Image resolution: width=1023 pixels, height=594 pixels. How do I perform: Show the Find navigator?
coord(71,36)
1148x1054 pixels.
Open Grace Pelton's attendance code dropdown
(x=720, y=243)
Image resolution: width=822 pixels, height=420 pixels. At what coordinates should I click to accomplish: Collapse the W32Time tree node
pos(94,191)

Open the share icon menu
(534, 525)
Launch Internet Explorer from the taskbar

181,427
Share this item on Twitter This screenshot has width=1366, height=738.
++++++
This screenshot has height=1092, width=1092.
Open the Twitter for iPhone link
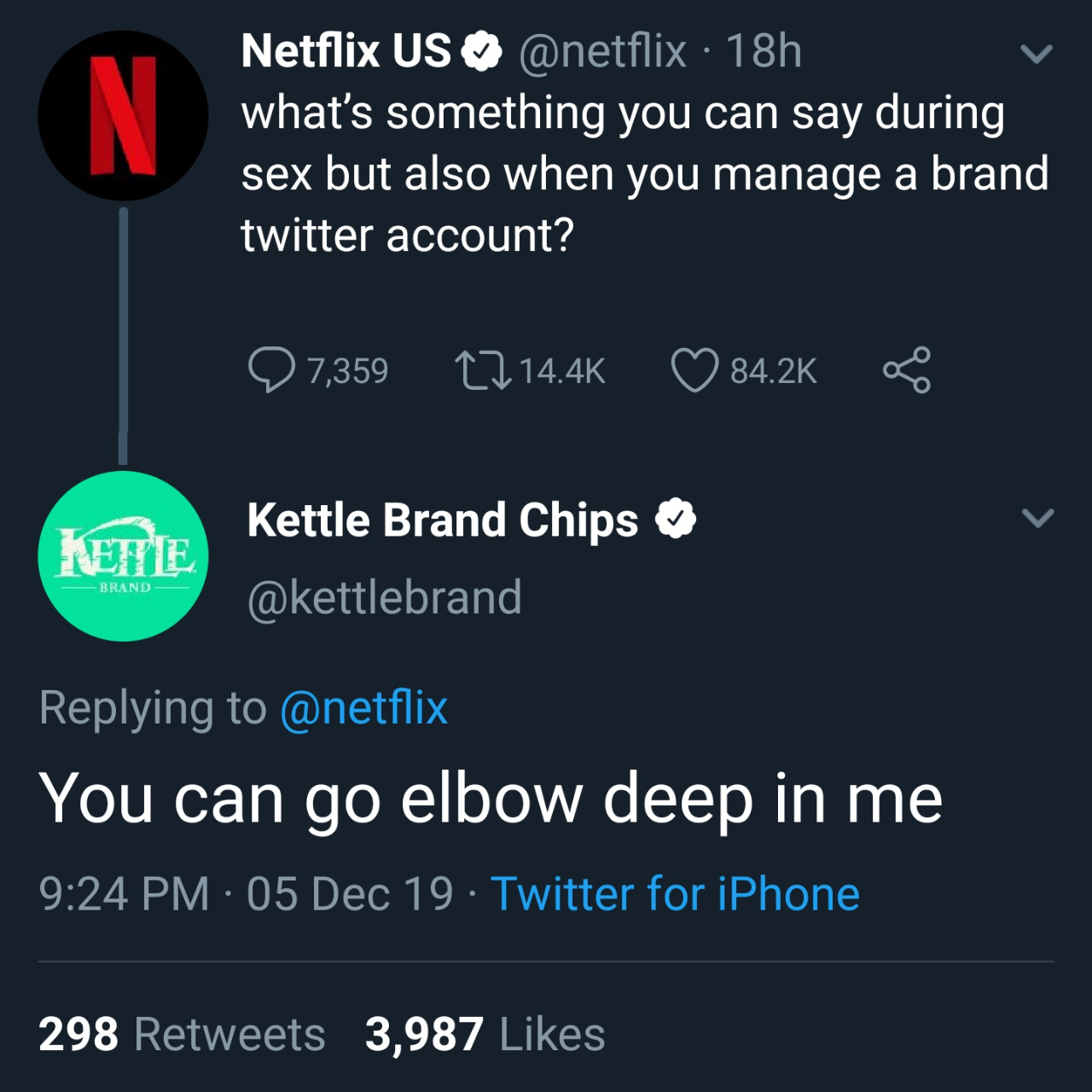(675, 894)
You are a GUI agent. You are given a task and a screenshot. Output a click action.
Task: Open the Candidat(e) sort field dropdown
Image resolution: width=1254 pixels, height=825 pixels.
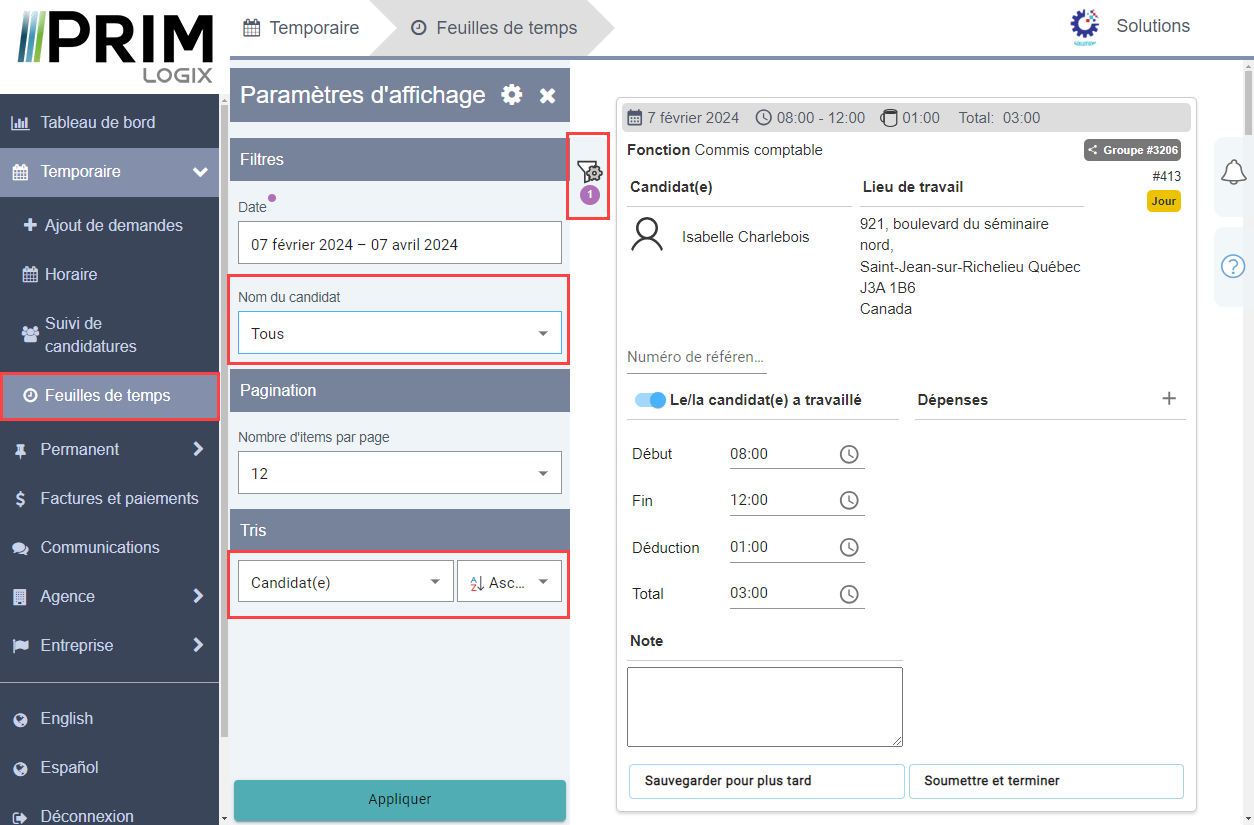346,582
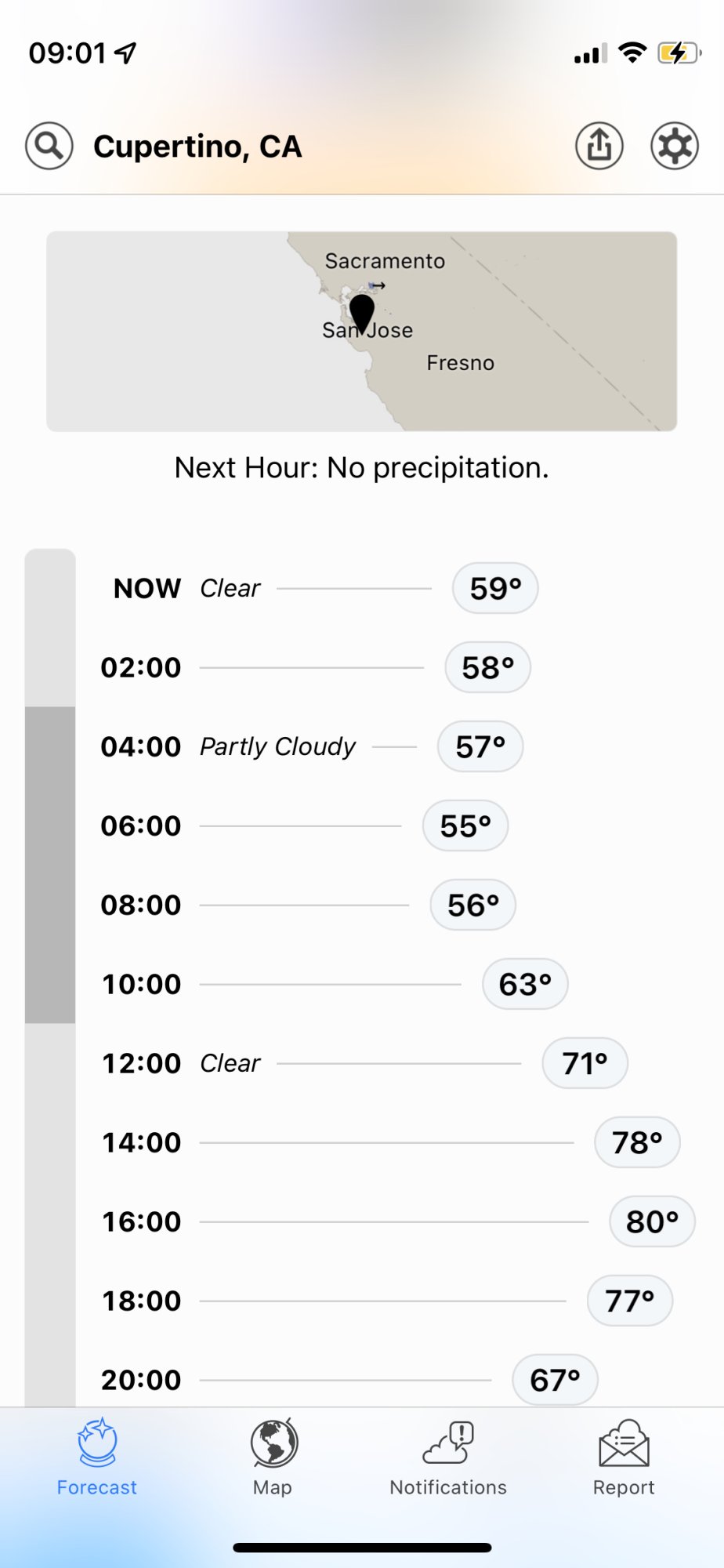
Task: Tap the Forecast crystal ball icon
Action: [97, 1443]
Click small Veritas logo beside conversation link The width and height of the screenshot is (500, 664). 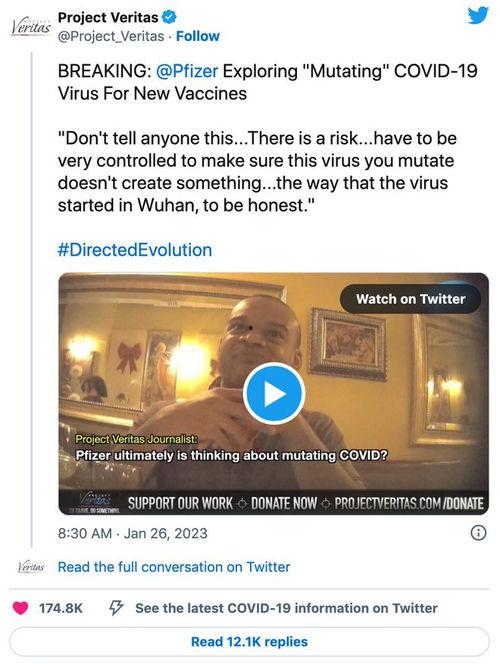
++++++
■ ACTIVITY
What you return must be the lines above that run from the line with "Open Grace Pelton's attendance code dropdown" to the line with "Share this item", inclusive, each copied exactly.

■ WRITTEN ANSWER
Open Grace Pelton's attendance code dropdown
(x=720, y=243)
Image resolution: width=822 pixels, height=420 pixels. At what coordinates should I click to accomplish: Collapse the W32Time tree node
pos(94,191)

Open the share icon menu
(534, 525)
Launch Internet Explorer from the taskbar

181,427
Share this item on Twitter This screenshot has width=1366, height=738.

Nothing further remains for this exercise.